● The exercise: Extract the passage of the workmen's compensation excerpt below from "(3) Where the" up to and including "under this paragraph.", copying it word for word.

● Source excerpt:
● ● ● ●

2 Eventually, a Notice of Assessment of Compensation was issued. The amount of compensation stated therein was 125% x $147,000 (maximum) = $183,750. The only issue before the Commissioner of Labour (“the Commissioner”) was the application of para 2 of the Third Schedule of the Workmen’s Compensation Act (Cap 354, 1998 Rev Ed). Paragraph 2 states:
2.?(1) Where permanent total incapacity results from the injury, the amount of compensation shall be a lump sum which shall be obtained by multiplying the monthly earnings of the workman by the appropriate factor in the second column of the following Table according to the age on the next birthday of the workman at the time of the accident as specified in the first column thereof:
[a table of various ages and corresponding multipliers is then set out]
(2) The compensation payable under this paragraph shall in no case be more than $147,000 or be less than $49,000.
(3) Where the injured workman is unable to perform the essential actions of life without the constant attention of another person, additional compensation shall be paid amounting to one quarter of the amount which is otherwise payable under this paragraph.
I will refer to the sub-paragraphs as “2(1)”, “2(2)” and “2(3)” respectively.

● ● ● ●

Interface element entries
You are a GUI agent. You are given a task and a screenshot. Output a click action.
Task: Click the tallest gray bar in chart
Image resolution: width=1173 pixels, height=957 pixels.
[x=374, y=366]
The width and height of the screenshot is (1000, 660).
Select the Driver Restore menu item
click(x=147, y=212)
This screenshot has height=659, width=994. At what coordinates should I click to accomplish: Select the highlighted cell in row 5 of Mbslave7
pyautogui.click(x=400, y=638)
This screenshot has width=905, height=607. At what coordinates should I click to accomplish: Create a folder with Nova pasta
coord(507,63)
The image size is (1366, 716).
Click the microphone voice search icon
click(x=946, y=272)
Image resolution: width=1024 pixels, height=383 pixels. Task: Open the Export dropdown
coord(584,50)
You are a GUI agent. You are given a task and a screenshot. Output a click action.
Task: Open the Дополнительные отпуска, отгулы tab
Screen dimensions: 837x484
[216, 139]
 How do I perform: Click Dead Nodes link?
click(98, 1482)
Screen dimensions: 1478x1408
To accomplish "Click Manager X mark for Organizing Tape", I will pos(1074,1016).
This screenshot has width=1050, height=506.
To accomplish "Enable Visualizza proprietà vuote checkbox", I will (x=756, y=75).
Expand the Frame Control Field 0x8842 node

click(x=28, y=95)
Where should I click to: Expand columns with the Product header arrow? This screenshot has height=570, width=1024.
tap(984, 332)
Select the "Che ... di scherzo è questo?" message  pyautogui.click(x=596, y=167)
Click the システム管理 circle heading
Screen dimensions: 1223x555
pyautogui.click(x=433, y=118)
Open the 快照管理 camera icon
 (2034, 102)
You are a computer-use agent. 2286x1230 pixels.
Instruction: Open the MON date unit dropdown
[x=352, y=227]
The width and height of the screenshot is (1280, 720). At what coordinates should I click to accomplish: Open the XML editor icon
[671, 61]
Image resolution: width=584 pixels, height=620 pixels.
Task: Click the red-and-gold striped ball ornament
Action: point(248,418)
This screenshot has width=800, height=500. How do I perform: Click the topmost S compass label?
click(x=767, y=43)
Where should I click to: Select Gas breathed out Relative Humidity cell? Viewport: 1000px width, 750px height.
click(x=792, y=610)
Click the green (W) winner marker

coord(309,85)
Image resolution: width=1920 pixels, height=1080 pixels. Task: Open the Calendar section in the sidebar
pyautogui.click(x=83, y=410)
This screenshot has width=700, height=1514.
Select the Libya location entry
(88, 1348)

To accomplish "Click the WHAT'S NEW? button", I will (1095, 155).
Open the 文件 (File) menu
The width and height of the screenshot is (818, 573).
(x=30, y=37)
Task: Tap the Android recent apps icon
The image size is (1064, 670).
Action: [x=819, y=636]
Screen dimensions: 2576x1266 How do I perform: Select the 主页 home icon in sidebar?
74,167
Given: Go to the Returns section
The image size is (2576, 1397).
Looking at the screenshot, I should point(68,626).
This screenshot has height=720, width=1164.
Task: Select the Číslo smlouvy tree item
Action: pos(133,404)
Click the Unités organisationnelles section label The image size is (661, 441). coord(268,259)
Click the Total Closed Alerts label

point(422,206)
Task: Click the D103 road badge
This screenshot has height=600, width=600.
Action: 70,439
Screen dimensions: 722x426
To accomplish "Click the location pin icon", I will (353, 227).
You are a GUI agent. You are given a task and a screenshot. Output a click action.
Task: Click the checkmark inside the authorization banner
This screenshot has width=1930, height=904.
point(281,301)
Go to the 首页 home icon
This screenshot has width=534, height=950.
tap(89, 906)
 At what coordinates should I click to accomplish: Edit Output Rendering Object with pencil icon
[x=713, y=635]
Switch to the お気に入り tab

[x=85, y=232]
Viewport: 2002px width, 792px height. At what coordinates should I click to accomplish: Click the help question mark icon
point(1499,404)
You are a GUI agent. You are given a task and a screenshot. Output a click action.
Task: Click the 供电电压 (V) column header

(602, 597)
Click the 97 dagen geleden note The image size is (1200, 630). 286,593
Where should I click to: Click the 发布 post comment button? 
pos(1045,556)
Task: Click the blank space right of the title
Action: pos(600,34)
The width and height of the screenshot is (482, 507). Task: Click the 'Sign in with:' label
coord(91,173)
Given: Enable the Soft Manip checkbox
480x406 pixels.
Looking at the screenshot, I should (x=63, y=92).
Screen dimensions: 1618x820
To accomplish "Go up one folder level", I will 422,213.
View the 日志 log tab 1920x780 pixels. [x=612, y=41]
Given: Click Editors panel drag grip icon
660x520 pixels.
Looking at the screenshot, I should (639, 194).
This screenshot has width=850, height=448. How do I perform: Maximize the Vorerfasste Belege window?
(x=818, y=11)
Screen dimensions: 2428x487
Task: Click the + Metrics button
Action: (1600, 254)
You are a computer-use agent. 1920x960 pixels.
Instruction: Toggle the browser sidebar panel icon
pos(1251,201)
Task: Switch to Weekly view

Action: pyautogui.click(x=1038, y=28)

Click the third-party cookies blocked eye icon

● ● ● ●

● Complete output:
(3) Where the injured workman is unable to perform the essential actions of life without the constant attention of another person, additional compensation shall be paid amounting to one quarter of the amount which is otherwise payable under this paragraph.